(Data for locating text and elements)
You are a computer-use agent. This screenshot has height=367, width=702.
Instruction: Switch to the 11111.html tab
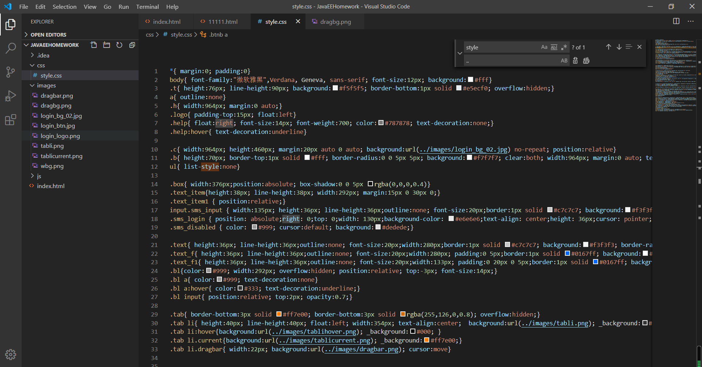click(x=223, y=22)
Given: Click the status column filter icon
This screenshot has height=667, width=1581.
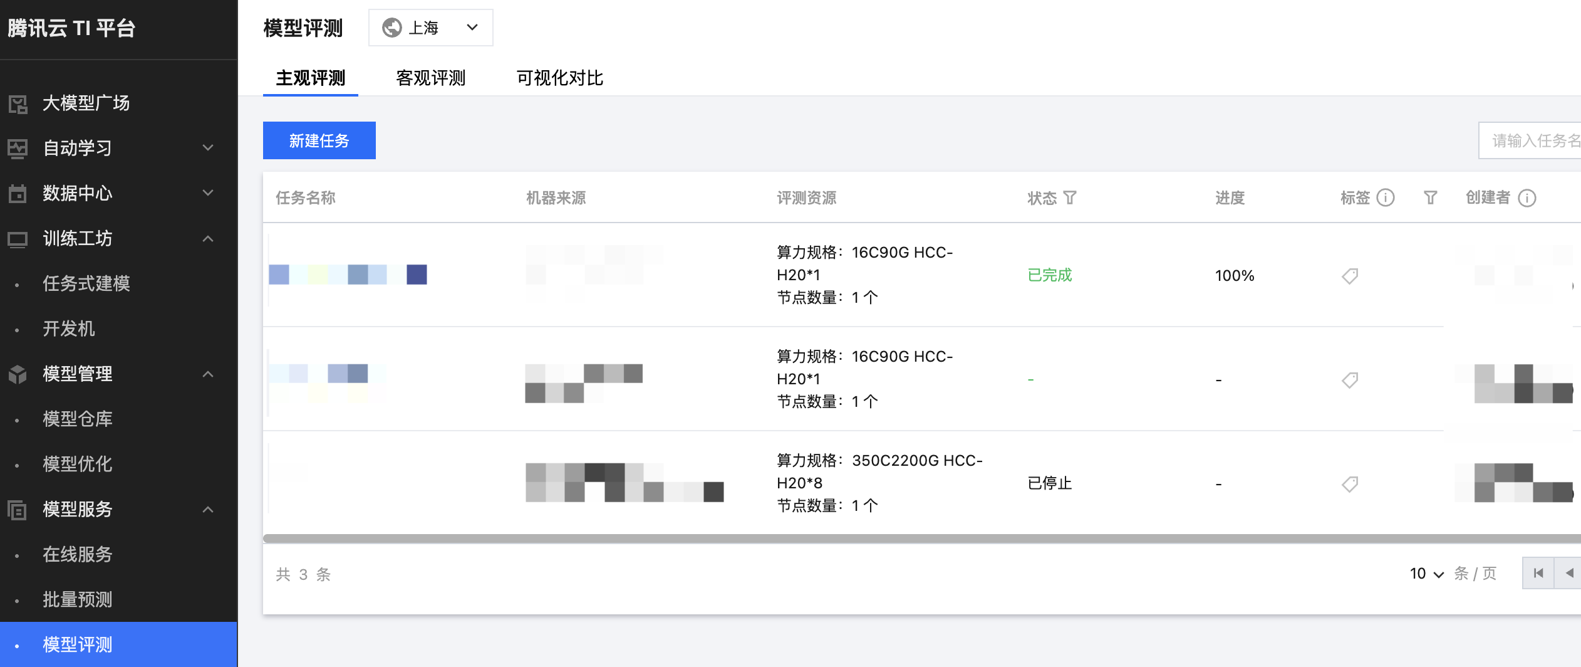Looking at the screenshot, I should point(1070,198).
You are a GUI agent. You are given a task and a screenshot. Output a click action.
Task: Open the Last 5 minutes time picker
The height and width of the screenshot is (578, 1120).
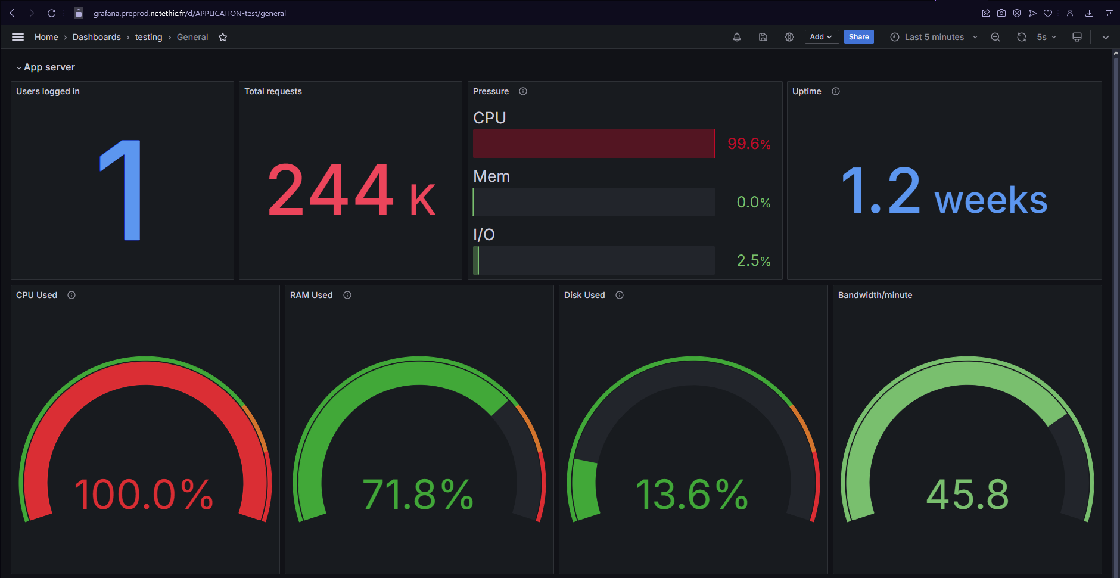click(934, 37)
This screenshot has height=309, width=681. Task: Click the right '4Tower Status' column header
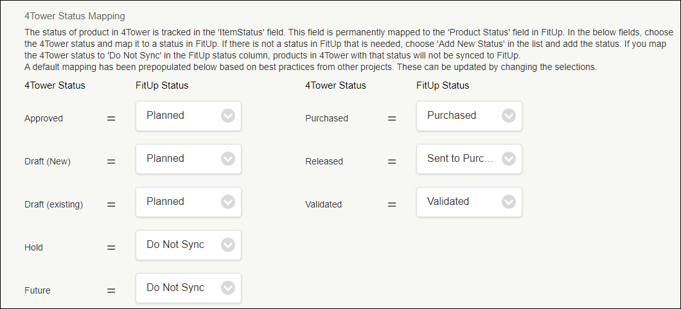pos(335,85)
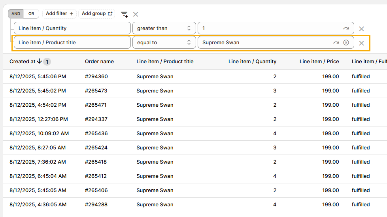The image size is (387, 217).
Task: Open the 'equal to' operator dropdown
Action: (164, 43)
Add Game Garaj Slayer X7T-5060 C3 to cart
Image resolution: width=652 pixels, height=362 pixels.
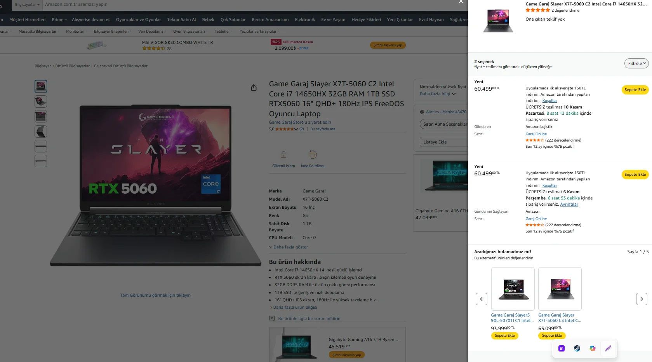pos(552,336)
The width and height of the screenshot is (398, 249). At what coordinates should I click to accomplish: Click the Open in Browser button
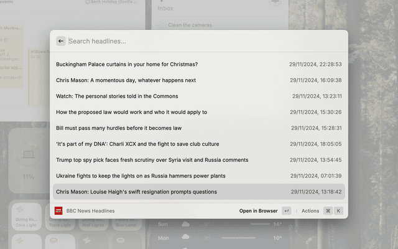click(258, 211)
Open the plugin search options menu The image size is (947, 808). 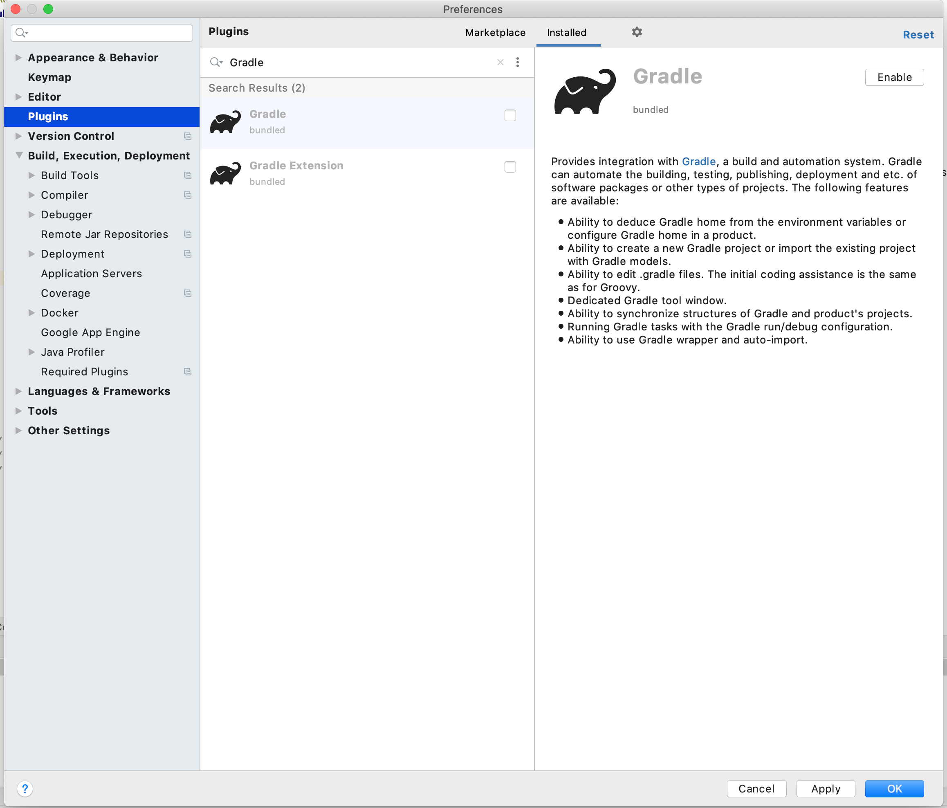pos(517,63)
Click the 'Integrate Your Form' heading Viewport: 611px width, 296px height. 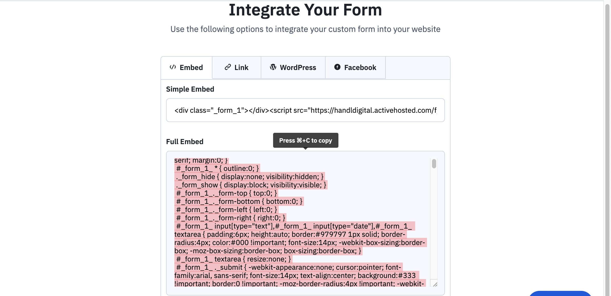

WHAT YOU NEED TO DO —
Give the lines of the data above as a JSON list of strings, one string per line and skipping blank lines, starting at the line that contains "Add Game Garaj Slayer X7T-5060 C3 to cart" and ending at the line that contains "click(258, 211)". Leave the pictures out of the answer.

ANSWER TO THIS EXERCISE —
[
  "Add Game Garaj Slayer X7T-5060 C3 to cart",
  "Image resolution: width=652 pixels, height=362 pixels.",
  "pos(552,336)",
  "The width and height of the screenshot is (398, 249). At what coordinates should I click to accomplish: Click the Open in Browser button",
  "click(258, 211)"
]